I just beer bonged a sparks. You better get your ass over here because no one is on my level yet
I'm wearing this super skanky ass dress that's wayyy to slutty for church but I think Jesus will appreciate it because i look so bangin for his bday.
this morning i woke up under the kitchen table. i went to my room and there was an inflatable whale in my bed with a banana duct taped to where its penis should be. there were trails of cheez-its around my apartment and i found $67 in the crotch of my underwear. im guessing i had a very happy birthday.
Just saved her as "new hostess that randy banged" ...I forgot her name
She fucked me because she said I looked like Neil Patrick Harris
As it turns out, strippers don't accept checks.
i just realized i dont have a sober facebook picture since 2007
I am in macy's and just straight up heard an old lady taking a crap in her depends.

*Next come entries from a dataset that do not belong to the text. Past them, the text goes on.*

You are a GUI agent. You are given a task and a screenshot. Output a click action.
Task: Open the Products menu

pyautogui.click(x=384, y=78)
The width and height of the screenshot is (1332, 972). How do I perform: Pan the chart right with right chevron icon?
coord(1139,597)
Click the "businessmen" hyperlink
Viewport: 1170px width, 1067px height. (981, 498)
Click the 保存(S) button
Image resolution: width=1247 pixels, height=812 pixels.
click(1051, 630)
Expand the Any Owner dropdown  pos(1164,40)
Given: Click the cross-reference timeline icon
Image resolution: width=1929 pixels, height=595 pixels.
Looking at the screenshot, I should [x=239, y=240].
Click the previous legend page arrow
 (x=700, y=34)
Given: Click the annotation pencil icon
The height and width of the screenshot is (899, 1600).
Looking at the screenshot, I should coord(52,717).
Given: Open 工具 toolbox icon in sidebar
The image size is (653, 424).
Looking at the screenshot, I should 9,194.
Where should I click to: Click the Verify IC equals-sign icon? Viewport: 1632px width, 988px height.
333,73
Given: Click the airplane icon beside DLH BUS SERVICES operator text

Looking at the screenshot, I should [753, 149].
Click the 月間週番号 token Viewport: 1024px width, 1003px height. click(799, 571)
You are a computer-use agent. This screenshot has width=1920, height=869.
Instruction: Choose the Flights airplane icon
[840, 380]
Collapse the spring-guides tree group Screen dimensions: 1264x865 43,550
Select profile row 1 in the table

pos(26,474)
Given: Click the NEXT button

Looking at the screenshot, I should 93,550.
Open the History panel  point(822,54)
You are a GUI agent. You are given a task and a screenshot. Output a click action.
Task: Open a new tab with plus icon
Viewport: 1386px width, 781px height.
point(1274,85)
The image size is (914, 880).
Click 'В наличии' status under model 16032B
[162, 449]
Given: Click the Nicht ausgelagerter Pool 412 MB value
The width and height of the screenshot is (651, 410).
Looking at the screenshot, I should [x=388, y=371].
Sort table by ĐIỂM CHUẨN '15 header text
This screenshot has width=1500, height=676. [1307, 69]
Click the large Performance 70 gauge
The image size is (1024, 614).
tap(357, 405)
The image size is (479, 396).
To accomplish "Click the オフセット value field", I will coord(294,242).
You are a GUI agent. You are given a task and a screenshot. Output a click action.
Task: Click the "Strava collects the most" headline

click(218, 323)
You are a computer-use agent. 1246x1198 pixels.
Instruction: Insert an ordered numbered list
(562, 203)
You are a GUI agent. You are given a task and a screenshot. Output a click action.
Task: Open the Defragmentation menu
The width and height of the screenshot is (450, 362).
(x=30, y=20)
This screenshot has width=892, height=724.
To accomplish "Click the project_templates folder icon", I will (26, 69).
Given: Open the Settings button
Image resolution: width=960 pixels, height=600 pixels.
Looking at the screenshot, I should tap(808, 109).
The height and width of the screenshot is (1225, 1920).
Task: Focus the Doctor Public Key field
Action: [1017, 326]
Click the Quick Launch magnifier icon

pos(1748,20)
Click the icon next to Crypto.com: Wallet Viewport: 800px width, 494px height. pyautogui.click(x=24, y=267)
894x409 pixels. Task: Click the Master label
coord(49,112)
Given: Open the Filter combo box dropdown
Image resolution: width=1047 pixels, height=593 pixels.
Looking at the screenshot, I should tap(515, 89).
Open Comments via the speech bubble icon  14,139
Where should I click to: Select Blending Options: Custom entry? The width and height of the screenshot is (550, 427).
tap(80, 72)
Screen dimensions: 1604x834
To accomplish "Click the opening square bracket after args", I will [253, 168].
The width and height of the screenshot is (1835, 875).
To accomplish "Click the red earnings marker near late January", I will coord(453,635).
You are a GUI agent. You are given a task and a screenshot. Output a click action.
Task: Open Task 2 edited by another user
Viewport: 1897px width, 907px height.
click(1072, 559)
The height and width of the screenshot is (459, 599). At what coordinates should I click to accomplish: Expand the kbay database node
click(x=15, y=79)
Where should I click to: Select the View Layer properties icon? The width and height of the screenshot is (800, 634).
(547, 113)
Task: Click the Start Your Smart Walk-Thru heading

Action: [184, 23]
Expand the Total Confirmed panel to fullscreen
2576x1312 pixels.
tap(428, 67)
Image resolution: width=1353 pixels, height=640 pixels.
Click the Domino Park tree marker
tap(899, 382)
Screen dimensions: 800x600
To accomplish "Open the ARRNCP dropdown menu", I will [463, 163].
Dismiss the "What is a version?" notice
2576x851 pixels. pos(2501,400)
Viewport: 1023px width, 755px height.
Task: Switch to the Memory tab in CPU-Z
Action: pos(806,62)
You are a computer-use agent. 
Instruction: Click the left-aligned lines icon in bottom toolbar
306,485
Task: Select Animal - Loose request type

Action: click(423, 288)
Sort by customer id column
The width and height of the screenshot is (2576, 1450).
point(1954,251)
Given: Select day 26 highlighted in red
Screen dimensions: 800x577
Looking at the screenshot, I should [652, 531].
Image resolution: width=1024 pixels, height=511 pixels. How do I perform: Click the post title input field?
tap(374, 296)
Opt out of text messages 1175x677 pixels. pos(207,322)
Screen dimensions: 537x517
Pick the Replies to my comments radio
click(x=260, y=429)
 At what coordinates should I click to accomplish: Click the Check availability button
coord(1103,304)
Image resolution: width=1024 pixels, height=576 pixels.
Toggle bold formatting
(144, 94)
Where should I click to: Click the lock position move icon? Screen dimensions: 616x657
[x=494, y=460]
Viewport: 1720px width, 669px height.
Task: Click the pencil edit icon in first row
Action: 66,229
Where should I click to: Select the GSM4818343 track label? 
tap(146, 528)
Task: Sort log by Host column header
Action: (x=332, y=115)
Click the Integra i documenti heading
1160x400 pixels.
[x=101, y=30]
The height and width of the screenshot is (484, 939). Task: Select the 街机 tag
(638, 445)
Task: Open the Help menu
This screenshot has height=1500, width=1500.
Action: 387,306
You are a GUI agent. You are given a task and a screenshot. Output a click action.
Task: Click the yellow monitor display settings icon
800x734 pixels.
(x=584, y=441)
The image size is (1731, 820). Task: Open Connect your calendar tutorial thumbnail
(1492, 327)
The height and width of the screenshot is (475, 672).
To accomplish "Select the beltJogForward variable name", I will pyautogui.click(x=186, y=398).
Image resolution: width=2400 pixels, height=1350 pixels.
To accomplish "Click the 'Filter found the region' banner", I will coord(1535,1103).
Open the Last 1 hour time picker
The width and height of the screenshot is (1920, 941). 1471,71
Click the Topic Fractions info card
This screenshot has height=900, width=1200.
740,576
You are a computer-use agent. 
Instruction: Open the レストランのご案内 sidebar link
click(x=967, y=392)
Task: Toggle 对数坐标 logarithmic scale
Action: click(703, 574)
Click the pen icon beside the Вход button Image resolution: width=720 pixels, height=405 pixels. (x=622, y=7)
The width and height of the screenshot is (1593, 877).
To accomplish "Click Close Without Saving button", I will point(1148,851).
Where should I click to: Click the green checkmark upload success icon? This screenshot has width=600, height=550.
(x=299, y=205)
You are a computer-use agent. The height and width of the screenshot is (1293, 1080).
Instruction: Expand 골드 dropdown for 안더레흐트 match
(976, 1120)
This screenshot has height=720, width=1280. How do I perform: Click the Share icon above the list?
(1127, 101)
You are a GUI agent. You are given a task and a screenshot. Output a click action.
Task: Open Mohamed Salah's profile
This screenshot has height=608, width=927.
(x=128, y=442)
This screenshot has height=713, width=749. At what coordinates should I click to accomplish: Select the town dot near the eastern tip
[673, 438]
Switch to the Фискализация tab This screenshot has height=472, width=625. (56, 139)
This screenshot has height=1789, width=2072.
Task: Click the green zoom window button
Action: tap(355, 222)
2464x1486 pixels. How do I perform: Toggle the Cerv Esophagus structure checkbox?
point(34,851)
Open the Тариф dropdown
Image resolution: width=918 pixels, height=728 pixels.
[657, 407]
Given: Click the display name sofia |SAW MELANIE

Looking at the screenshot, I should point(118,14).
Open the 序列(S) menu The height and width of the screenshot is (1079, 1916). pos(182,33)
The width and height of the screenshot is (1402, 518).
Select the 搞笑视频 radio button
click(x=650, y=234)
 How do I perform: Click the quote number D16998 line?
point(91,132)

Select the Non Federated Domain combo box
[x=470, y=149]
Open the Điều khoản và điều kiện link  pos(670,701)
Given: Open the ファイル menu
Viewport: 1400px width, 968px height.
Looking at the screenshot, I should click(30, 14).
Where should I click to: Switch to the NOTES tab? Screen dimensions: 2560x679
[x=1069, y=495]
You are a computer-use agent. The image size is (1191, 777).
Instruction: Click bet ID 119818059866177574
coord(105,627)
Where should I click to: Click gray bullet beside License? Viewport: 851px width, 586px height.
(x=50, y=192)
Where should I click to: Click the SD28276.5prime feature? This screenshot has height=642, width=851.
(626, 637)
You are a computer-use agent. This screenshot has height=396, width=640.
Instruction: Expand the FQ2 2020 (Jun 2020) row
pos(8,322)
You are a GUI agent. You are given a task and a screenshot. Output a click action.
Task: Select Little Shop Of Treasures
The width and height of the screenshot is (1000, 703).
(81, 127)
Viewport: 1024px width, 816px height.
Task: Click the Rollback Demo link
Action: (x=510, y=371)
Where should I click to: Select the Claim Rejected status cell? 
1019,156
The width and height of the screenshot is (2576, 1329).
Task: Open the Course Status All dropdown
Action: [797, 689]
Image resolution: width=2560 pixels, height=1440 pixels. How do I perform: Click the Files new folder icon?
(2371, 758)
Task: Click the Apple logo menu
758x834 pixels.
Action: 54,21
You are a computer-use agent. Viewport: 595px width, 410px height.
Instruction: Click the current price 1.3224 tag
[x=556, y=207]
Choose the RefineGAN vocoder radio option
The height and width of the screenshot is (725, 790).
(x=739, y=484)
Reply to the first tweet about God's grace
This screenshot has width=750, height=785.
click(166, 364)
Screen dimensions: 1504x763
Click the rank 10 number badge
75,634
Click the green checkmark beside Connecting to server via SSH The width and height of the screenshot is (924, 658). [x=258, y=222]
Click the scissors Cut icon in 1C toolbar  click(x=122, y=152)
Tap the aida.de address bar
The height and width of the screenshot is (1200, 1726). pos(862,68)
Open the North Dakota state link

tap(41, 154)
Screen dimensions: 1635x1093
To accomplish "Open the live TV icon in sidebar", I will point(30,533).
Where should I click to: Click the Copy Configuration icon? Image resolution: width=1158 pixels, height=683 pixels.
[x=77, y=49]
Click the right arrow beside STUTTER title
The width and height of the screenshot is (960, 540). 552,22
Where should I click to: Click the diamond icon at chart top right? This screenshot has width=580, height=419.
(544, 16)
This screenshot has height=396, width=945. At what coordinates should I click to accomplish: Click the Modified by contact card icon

Did he seem like the type of guy that would maybe take weed as payment?
Apparently "dick me" was not the response he was looking for.
I have vodka and a slip n slide so of you could come over that would be great
40s are totally the cure
How do you make a Facebook status saying how much you fucking hate yourself without being aggressive enough for people to worry about your safety
Cuz that's where I'm at
I just drunkenly accidentally had sex with my boss
Did you at least ask for a raise?
No but I am now the owner of one of either his or his roomate's teeshirts... Maybe I can use it to negotiate?
We had an argument over whether or not she had super strength. She settled it by dragging me to the bed room and throwing me on the bed. Then forcefully fucking me. She won the argument.